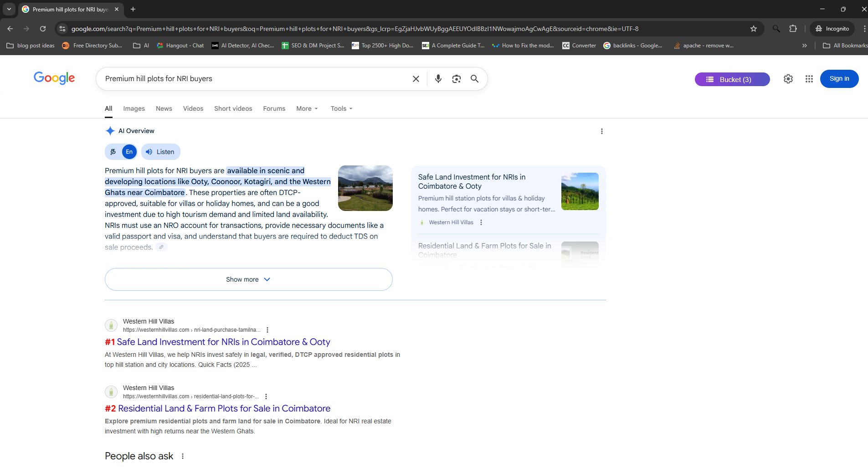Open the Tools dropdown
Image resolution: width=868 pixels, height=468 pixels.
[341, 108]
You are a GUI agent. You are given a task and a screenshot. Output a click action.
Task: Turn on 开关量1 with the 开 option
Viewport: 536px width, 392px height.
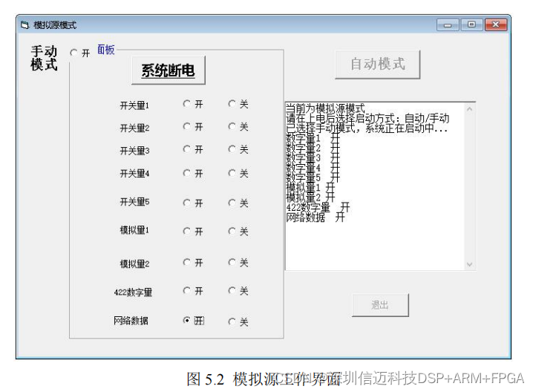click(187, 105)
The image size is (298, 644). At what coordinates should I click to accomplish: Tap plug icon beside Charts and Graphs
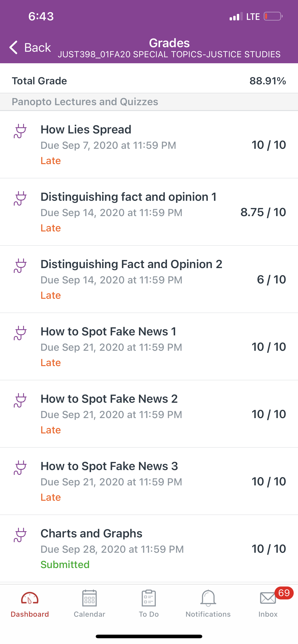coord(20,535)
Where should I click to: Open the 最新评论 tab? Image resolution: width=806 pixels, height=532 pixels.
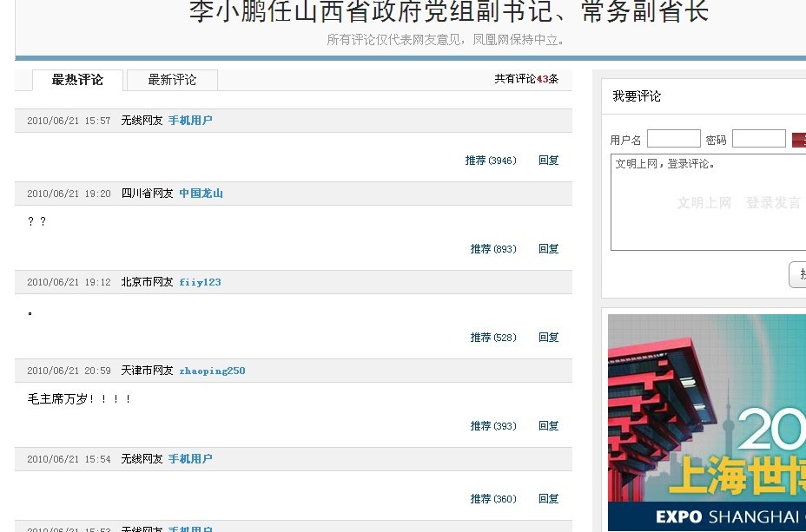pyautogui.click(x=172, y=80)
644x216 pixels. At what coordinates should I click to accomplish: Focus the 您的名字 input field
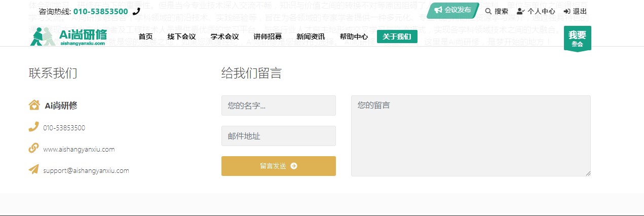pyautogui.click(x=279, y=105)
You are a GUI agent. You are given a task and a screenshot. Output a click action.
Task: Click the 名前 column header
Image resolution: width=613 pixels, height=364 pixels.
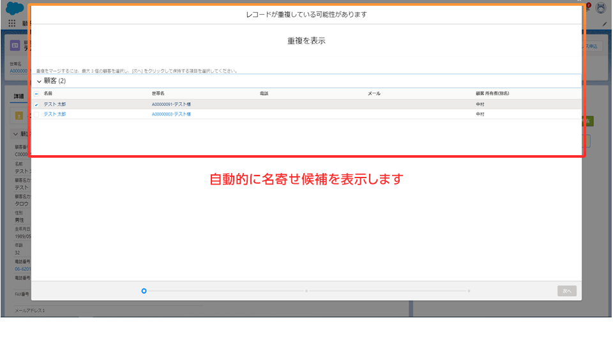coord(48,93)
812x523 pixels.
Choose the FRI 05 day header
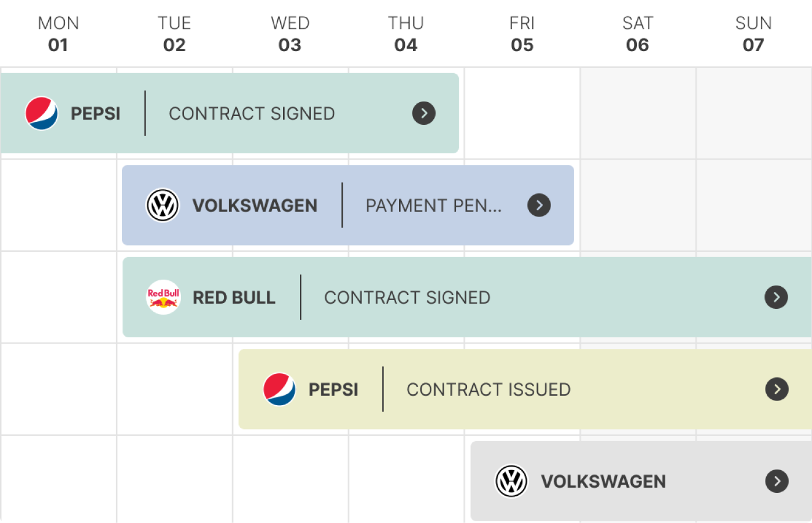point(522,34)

++++++++++

- [ASSIGNED TASK]
Above are the records. Copy exactly, and only, the lines from the line containing "Task: Click the 名前 column header" through the last one, omitting any pictures.

- [RESULT OF THE EXERCISE]
Task: Click the 名前 column header
Image resolution: width=613 pixels, height=364 pixels.
coord(48,93)
812x523 pixels.
Choose the FRI 05 day header
point(522,34)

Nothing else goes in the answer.